=== TEXTAUSZUG ===
Manfred Köhler etwa Mitte der 90er Jahre – Hof Peinemann. © privat | Arno Ringmann

Engagiert für Kinder und Jugendliche

Aber auch der Verbund von Schule und Turnverein war mit seinen Ideen gespickt. Bei den Bundesjugendspielen der Schule hatte er für die Kleinsten extra ein Programm ausgearbeitet. Und beim Gaukinderturnfest in Scharzfeld, die größte Kinderveranstaltung im Kreis Osterode mit 500 bis 1000 Teilnehmern, war er anfangs immer als Sportler dabei und später als Kinderturnwart. Nicht zu vergessen die anfänglichen Zeltlager und späteren Ferienfreizeiten im Westerhöfer Wald, die er zusammen mit dem Ortsjugendring Förste organisierte.

Bei den jährlichen Volkswanderungen zum Jagdhaus im Westerhöfer Wald gelang es ihm auch Kinder mit einzubeziehen.

Dass er jahrzehntelang seinen Freund, den querschnittgelähmten und seinerzeitigen 1. Vorsitzenden Horst Zellmann als Vereinsrepräsentant vertrat, war für ihn Ehrensache. Ein weiteres verantwortungsvolles Ehrenamt wurde ihm als Schöffe beim Amtsgericht Osterode zuteil. Im Jahre 1998 trat er aus gesundheitlichen Gründen von seinem Amt als Oberturnwart zurück.

Volkswandern 1975 zum Jagdhaus im Westerhöfer Wald.
===
§ **ARBEITSAUFTRAG 1**:
Gib den Abschnitt des Textauszugs von „Engagiert für Kinder“ bis einschließlich „Ortsjugendring Förste organisierte.“ wieder und ersetze darin „Turnverein“ durch „Sportverein“.
§ **ARBEITSAUFTRAG 2**:
Nenne alle Personen, die im Textauszug mit vollem Namen genannt werden.
Das Material wird für die Bearbeitung nicht benötigt.
=== GEGEBENES MATERIAL ===
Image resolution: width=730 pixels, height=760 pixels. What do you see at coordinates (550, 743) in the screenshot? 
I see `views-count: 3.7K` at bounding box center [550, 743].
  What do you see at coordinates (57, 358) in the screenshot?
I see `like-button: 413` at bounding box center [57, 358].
===
§ **LÖSUNG 1**:
Engagiert für Kinder und Jugendliche

Aber auch der Verbund von Schule und Sportverein war mit seinen Ideen gespickt. Bei den Bundesjugendspielen der Schule hatte er für die Kleinsten extra ein Programm ausgearbeitet. Und beim Gaukinderturnfest in Scharzfeld, die größte Kinderveranstaltung im Kreis Osterode mit 500 bis 1000 Teilnehmern, war er anfangs immer als Sportler dabei und später als Kinderturnwart. Nicht zu vergessen die anfänglichen Zeltlager und späteren Ferienfreizeiten im Westerhöfer Wald, die er zusammen mit dem Ortsjugendring Förste organisierte.

§ **LÖSUNG 2**:
Manfred Köhler, Arno Ringmann, Horst Zellmann